Release Notes for NVIDIA NeMo Retriever Embedding NIM#

This documentation contains the release notes for NVIDIA NeMo Retriever Embedding NIM.

Note

Some releases are labelled “Production Branch” or “(PB)”. Production Branches provide reliable, stable versions of the NIM. Non-production branch releases (sometimes called Feature Branch (FB) releases) contain the latest features, improvements, and optimizations.

Release 2.0.0#

This release represents a major runtime upgrade for the nvidia/llama-nemotron-embed-vl-1b-v2 NIM that includes a new purpose-built embedding inference stack. Compared to earlier versions, the new runtime delivers higher throughput and lower latency across all supported GPU SKUs, smaller VRAM footprint, faster startup time, and smaller container size.

Note

The model, supported modalities (text | image | text_image), and API are unchanged.

Highlights#

This release contains the following key changes:

The runtime selects optimized CUDA kernels automatically at startup based on the GPU’s compute capability. No manual profile selection steps are required.
Added support for loading model artifacts from Hugging Face or NGC.
- To use Hugging Face (default), set HF_TOKEN.
- To use NGC, set NIM_MODEL_DOWNLOAD_PROVIDER=ngc and NGC_API_KEY.
The NIM_ENGINE_COUNT env var defaults to 1.
Added the SHOW_CONFIG environment variable. Setting SHOW_CONFIG=1 at runtime lists the environment variables configured for the NIM.
You can opt-in to gRPC by setting NIM_GRPC_BIND_ADDR.
New environment variables. For details, refer to Environment Variables for NVIDIA NeMo Retriever Embedding NIM.
NIM_MODEL_NAME is supported for served API model aliasing. NIM_SERVED_MODEL_NAME remains supported for served API aliasing and currently takes precedence when both variables are configured.
The following environment variables are renamed in this version:
- NIM_HTTP_API_PORT is now NIM_BIND_ADDR.
- NIM_LOG_LEVEL is now RUST_LOG.
- NIM_LOGGING_JSONL is now LOG_FORMAT=json.
- NIM_TRITON_GRPC_PORT is now NIM_GRPC_BIND_ADDR.
The following environment variables are deprecated aliases in this release. The aliases still work, but will be removed in a future release.
- NIM_NUM_MODEL_INSTANCES and NIM_TRITON_MODEL_INSTANCE_COUNT are now NIM_ENGINE_COUNT.
- NIM_TRITON_DYNAMIC_BATCHING_MAX_QUEUE_DELAY_MICROSECONDS is now NIM_MAX_WAIT_MS.
The following environment variables are removed in this release with no replacement. NIM_CACHE_PATH, NIM_CUSTOM_MODEL, NIM_HTTP_MAX_WORKERS, NIM_HTTP_TRITON_PORT, NIM_IGNORE_MODEL_DOWNLOAD_FAIL, NIM_MANIFEST_ALLOW_UNSAFE, NIM_MANIFEST_PATH, NIM_MODEL_PROFILE, NIM_NUM_TOKENIZERS, NIM_REPOSITORY_OVERRIDE, NIM_TELEMETRY_MODE, NIM_TELEMETRY_ENABLE_ON_RTX, NIM_TELEMETRY_INTERVAL_MINUTES, NIM_TRITON_LOG_VERBOSE, NIM_TRITON_PERFORMANCE_MODE.

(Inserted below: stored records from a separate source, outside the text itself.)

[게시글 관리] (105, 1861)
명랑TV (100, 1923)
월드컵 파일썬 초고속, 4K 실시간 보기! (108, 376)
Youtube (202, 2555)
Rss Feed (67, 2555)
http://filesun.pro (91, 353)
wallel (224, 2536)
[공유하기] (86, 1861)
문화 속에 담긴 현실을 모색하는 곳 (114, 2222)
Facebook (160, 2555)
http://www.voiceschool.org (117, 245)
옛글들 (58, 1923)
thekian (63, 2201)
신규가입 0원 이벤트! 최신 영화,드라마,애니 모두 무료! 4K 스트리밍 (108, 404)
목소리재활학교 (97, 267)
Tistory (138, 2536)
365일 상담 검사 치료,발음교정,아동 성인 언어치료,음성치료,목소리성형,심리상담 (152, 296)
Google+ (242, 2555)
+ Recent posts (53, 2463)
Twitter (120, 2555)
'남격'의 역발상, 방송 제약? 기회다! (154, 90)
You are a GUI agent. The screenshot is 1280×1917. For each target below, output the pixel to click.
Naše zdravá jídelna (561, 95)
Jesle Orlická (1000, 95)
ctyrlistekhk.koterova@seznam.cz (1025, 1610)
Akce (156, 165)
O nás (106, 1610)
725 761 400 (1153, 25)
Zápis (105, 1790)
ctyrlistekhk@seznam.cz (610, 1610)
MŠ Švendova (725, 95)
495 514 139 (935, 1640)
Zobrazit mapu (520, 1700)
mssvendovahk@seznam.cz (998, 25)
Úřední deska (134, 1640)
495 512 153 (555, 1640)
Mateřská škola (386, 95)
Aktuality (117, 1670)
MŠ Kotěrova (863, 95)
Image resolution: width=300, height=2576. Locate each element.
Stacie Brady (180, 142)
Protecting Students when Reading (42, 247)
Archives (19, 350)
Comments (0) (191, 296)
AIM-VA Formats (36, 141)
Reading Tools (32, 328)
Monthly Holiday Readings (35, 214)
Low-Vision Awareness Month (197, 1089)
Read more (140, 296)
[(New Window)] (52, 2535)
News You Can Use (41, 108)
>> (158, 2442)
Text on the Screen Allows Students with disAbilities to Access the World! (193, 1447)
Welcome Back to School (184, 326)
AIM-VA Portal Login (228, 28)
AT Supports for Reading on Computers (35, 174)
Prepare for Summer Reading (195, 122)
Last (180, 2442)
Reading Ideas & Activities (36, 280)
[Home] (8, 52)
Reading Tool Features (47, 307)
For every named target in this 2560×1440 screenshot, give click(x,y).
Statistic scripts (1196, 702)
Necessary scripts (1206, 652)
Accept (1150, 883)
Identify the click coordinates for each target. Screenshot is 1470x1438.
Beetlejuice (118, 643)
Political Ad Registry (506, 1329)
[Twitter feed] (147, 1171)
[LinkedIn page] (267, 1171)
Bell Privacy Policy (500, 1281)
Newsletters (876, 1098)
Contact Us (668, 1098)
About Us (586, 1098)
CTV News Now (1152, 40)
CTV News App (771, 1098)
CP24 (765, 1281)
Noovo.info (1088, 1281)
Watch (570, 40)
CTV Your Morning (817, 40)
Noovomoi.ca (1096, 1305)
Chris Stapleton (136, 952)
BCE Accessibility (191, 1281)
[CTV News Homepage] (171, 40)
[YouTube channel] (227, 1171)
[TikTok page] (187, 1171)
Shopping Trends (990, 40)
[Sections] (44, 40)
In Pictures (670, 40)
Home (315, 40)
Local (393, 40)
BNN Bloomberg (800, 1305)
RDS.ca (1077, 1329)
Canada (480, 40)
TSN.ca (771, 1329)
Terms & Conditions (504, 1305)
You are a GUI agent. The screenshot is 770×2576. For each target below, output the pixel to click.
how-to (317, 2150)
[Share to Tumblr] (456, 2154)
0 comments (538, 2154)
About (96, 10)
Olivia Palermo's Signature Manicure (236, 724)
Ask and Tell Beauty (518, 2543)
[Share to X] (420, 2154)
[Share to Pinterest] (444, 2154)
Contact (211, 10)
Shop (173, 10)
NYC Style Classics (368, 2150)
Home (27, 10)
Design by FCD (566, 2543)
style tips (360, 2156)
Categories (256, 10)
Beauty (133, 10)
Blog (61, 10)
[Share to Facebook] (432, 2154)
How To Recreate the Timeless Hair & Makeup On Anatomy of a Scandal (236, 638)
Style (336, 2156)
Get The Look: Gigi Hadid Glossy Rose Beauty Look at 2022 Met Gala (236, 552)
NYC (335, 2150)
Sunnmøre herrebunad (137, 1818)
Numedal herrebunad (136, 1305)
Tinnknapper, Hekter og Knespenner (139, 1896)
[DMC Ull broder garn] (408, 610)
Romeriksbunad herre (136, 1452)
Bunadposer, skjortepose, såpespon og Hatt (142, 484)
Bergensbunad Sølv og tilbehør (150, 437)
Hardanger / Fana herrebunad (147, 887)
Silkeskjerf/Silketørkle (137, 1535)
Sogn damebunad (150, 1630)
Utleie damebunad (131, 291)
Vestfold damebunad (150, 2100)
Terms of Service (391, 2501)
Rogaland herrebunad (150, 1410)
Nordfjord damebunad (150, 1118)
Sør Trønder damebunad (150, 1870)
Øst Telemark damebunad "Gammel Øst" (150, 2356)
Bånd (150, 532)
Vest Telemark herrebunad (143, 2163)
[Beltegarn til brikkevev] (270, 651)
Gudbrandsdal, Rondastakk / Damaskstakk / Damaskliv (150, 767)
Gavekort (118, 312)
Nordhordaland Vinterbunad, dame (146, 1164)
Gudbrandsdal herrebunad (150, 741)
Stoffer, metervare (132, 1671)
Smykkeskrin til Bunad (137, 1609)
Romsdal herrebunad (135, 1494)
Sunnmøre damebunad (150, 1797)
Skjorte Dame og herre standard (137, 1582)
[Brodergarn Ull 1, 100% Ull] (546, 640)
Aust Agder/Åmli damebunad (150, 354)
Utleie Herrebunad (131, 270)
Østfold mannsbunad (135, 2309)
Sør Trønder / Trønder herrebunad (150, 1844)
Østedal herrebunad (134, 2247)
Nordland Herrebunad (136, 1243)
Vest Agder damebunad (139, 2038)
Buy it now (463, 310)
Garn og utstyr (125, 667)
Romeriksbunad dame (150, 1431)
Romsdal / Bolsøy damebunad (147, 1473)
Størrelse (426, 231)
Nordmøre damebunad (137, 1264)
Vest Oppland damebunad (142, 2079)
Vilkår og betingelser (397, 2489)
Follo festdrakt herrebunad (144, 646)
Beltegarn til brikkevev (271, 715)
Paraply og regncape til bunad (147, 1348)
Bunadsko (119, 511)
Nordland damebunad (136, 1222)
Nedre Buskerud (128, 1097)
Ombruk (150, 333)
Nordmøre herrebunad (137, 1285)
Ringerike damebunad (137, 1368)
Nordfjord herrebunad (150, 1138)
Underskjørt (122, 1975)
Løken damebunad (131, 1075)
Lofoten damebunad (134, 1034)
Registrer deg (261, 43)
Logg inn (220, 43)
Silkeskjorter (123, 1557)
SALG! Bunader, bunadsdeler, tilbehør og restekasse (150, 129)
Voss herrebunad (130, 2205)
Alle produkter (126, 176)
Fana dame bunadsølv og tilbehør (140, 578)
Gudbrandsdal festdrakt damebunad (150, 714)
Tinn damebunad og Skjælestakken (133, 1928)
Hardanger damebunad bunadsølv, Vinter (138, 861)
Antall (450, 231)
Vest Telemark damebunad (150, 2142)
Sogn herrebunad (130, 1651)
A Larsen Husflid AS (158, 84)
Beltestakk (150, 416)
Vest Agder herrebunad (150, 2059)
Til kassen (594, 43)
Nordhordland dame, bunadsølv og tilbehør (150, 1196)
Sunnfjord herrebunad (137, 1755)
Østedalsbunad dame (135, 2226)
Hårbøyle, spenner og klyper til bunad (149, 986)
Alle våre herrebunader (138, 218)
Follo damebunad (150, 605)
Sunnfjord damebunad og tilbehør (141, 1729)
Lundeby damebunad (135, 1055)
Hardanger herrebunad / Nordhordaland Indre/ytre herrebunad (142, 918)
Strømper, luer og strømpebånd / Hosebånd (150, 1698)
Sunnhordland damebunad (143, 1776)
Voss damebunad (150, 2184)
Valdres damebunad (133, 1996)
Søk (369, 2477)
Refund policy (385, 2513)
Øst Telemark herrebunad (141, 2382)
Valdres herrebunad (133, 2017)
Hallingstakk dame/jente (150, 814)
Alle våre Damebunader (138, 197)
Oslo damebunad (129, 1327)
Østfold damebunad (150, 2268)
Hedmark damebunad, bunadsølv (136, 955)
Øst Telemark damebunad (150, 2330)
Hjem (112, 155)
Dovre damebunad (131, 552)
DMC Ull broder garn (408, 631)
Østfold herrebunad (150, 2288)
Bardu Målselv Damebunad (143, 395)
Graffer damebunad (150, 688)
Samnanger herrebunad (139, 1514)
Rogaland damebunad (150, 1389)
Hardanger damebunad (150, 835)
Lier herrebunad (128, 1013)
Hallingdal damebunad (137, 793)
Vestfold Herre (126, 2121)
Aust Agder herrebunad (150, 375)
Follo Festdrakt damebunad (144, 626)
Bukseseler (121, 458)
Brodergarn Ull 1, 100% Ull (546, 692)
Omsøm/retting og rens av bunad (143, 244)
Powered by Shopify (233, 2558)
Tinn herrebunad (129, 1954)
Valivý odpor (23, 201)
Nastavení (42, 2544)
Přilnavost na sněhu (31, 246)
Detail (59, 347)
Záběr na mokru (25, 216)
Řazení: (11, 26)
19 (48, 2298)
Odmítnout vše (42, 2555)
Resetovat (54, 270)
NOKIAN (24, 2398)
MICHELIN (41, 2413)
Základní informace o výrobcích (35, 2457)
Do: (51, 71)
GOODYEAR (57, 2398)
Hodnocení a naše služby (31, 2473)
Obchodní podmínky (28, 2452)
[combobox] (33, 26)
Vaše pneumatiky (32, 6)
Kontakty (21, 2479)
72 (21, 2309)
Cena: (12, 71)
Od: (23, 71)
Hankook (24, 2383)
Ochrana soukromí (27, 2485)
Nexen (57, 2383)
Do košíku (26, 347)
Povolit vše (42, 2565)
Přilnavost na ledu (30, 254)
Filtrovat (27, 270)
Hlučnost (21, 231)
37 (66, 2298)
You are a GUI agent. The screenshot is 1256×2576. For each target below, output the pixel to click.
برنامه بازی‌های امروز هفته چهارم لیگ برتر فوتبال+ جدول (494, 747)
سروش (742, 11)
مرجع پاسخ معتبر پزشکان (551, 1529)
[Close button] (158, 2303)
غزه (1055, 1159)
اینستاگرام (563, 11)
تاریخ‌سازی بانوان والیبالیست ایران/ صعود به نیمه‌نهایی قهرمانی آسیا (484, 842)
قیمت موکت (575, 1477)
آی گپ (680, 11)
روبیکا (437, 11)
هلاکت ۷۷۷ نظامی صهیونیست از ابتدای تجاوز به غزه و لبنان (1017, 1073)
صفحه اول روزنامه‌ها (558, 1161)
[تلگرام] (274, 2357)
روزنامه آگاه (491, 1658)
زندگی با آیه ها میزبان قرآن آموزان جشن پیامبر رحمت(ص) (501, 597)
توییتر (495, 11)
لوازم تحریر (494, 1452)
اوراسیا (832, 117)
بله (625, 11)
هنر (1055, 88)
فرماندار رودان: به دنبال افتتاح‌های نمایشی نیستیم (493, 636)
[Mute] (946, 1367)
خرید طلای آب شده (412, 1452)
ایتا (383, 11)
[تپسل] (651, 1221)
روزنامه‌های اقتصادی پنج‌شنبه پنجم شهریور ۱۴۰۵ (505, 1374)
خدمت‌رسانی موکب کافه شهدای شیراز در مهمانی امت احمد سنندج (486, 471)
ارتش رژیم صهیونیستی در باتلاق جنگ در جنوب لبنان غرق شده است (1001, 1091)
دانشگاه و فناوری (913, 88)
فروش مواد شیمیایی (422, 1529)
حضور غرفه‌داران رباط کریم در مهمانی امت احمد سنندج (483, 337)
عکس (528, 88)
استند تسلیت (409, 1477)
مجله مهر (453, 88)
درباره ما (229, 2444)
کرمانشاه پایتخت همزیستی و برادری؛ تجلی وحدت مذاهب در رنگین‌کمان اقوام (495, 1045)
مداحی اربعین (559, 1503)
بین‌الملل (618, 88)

Support Matrix and Compatibility Updates#

The supported optimized SKUs are the following. For details, refer to Support Matrix for NVIDIA NeMo Retriever Embedding NIM.
- FP16 on: B200, GB200, RTX PRO 6000, H100, H200, L40S, A100, A10G, L4
- FP8 on B200, GB200, RTX PRO 6000, H100, H200, L40S
The default precision is now determined automatically based on the GPU architecture. Set NIM_PRECISION=fp16 to opt into FP16.

All Known Issues#

Currently, there are no known issues for NeMo Retriever Embedding NIM.